In order to eliminate the potential local maxima that would result from noise in the accumulator space, the result of the Hough transform is blurred using a gaussian filter with a small standard deviation (= 3). This step requires implementing a gaussian filtering that deals with the periodic boundary condition along the theta axis of the accumulator space. This must be done carefully since the periodicity flips the sign of the rho coordinate, and hence can be seen as an axial reflexion along the theta axis.

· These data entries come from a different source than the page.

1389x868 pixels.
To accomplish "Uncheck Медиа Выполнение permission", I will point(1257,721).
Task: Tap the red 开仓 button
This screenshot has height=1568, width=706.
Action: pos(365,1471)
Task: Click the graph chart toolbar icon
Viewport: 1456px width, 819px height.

Following this step, all the local maxima in the accumulator space are computed in order to determine the sets of points more likely to belong to a line in the original picture. Close local maxima defining lines with correlated equations are merged to gather the main lines together. This also needs to be done accross the periodic boundary while accounting for changes in the sign of rho as the boundary is crossed. Pictures representing the local maxima are rescaled to fit in the browser's page, and are consequently difficult to analyse. Please look at the picture itself directly from the corresponding folder for more accurate visualization.
The final step consists in thresholding the maxima values and drawing the associated lines in the initial picture. Those are also antialiased for nicer visualization.
The threshold value to be used can alternatively be obtained from a function which sorts all the local maxima by descending weight and then returns the threshold to be used in order to only conserve the n most prominent lines where n is given as a parameter.